Nonnetjes schelpen in de Waddenzee: terug van weggeweest
De diepte waarop nonnetjes schelpen zich in de wadbodem ingraven is een goede voorspeller van de conditie van het wad. De gemiddelde ingraafdiepte van deze schelpdieren zegt zelfs meer over de kwaliteit van het wad dan het totale aantal nonnetjes dat aanwezig is. Dat schrijven biologe Tanya Compton en collega’s van het NIOZ Koninklijk Nederlands Instituut voor Onderzoek der Zee deze maand in het tijdschrift 'Frontiers in Ecology and Evolution'.
Duizenden bodemmonsters
Voor dit onderzoek analyseerden Compton en collega’s de gegevens van zeventien jaar aan bodemmonsters uit de droogvallende delen van het westelijke deel van de Waddenzee.

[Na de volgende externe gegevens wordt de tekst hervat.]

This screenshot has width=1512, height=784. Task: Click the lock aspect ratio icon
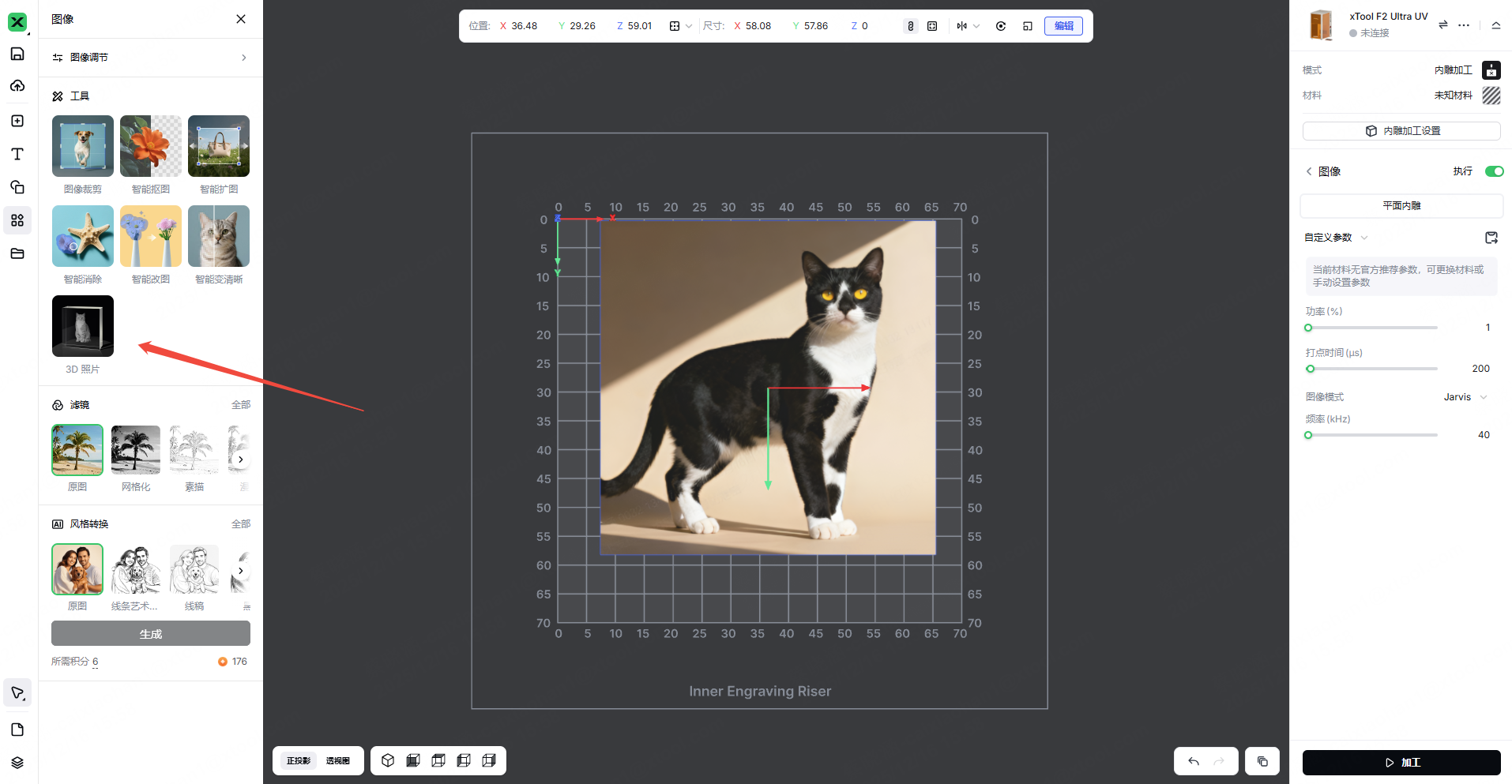[x=910, y=26]
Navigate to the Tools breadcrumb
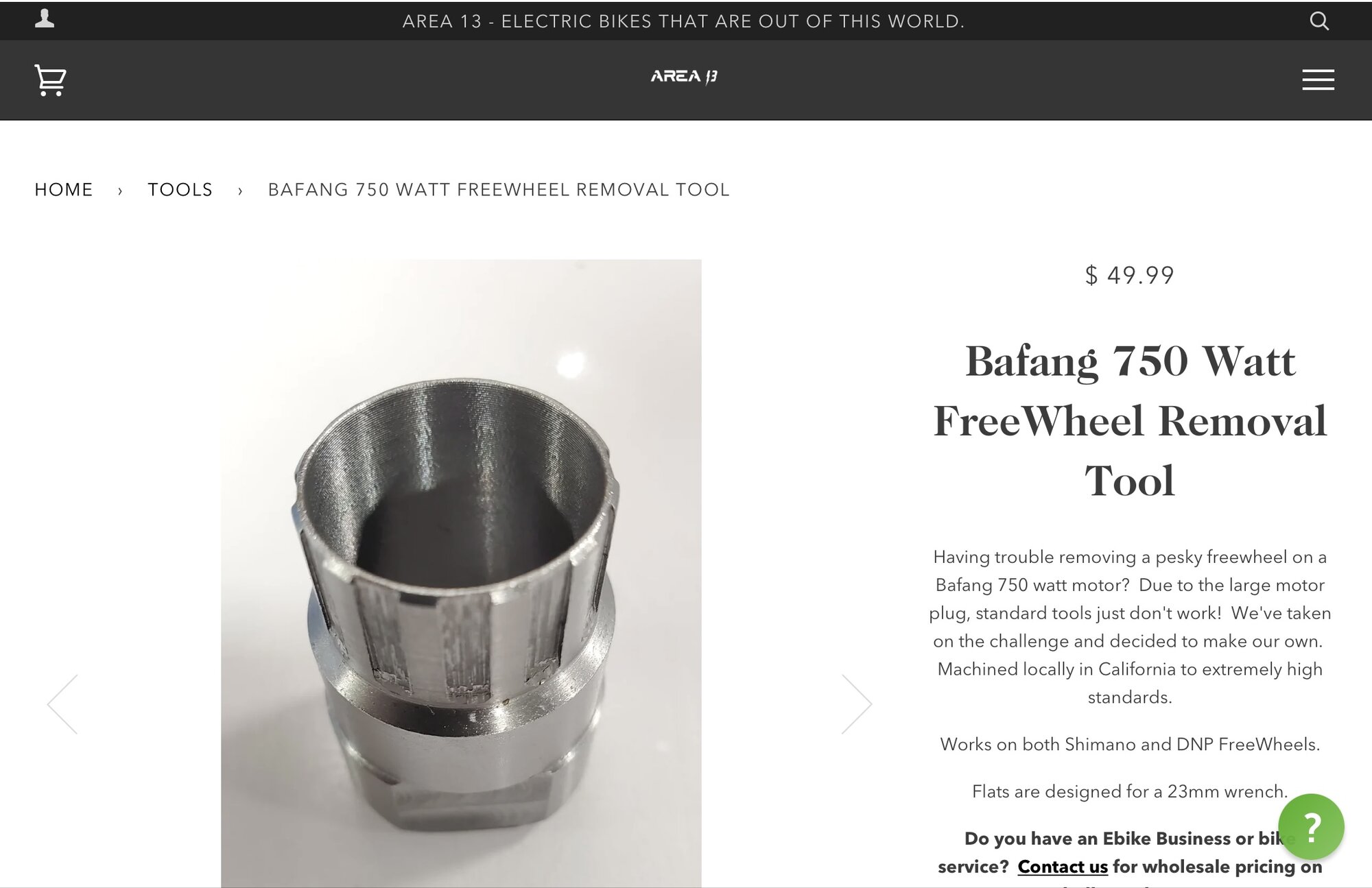 tap(180, 190)

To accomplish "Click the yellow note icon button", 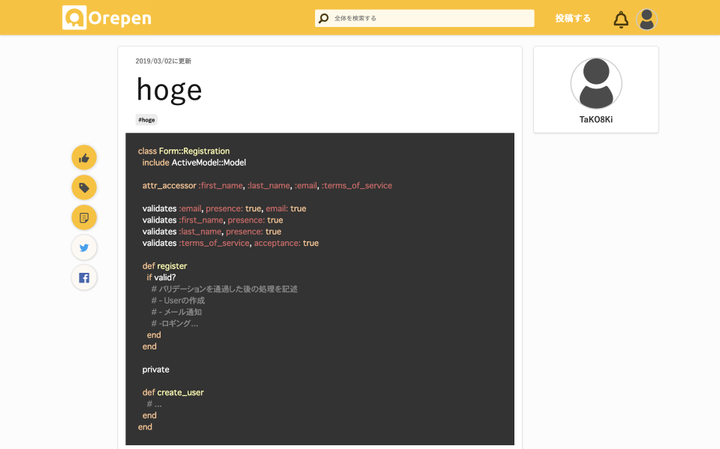I will tap(84, 218).
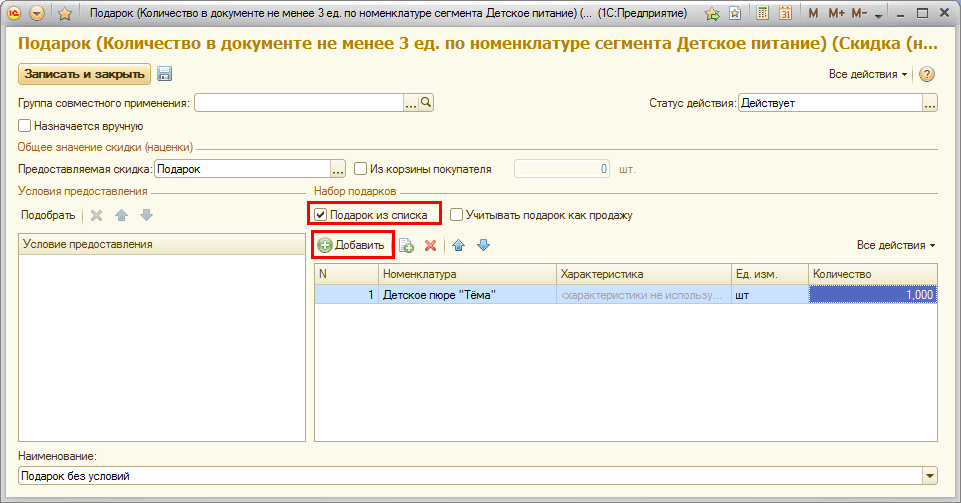
Task: Click the save (floppy disk) icon
Action: (165, 74)
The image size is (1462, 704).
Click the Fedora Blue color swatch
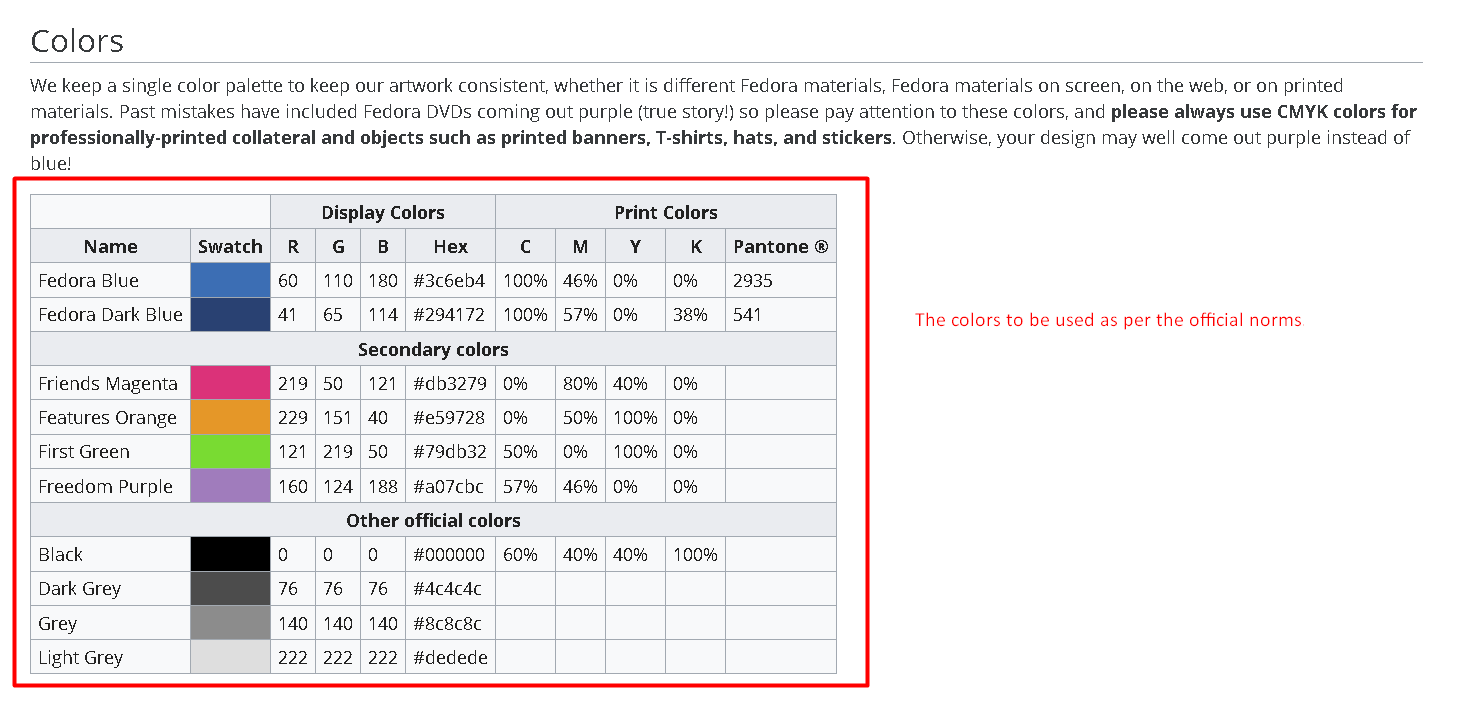pos(230,280)
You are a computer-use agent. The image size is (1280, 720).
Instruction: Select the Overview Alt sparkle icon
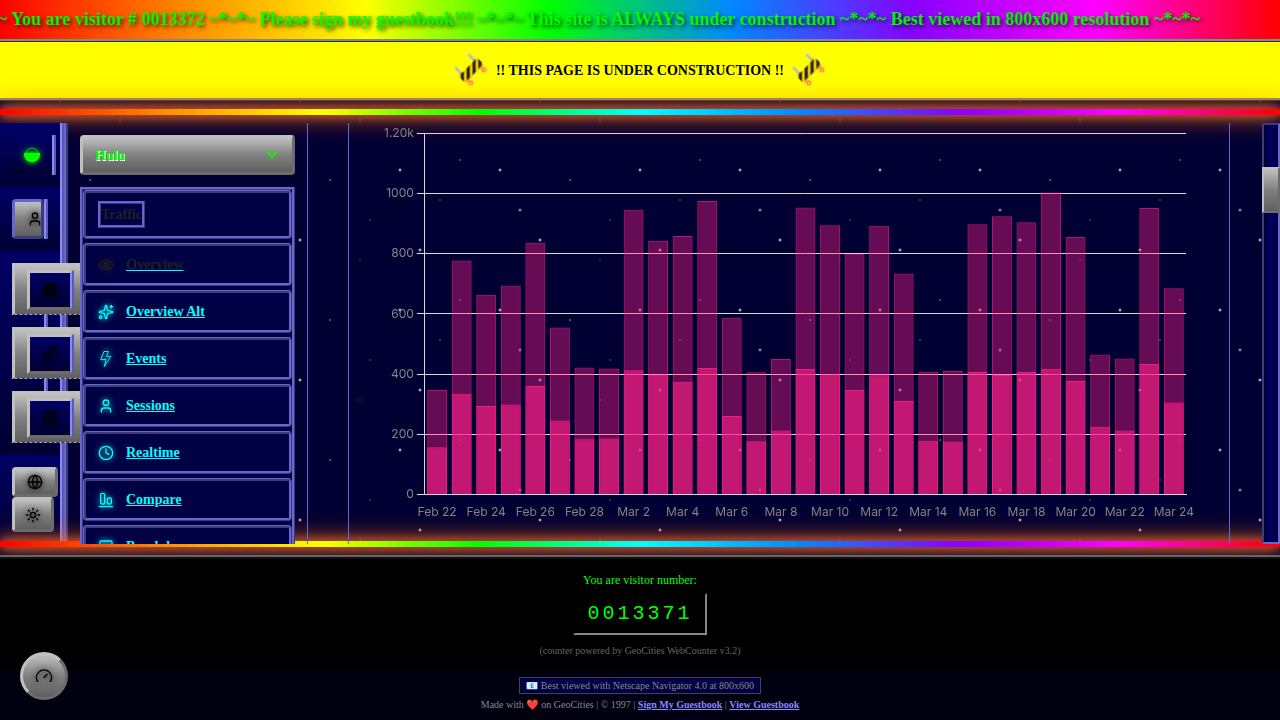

Op bijna 15-duizend hectare wadbodem werd tussen 1997 en 2014 ieder jaar in de zomer met een steekbuis een monster uit duizenden stukken bodem gestoken. Zowel in de bovenste vier centimeter als in het deel daaronder werden de nonnetjes geteld. Ook werden hun gewicht en grootte bepaald.
Veilige diepte
Nonnetjes (Macoma balthica) graven zich in en steken vervolgens een soort ‘slurfje’ (de zogenoemde sifo) boven de bodem uit om daarmee algen op te zuigen vanaf het bodemoppervlak of uit het langsstromende water. Hoe hoger de schelpdieren in de wadbodem zitten, hoe makkelijker ze bij hun voedsel komen. Maar hoe dieper de schelpen zitten, hoe veiliger ze zijn voor vogels als kanoeten, die graag nonnetjes eten. Kanoeten kunnen geen schelpen pakken die dieper zitten dan vier centimeter.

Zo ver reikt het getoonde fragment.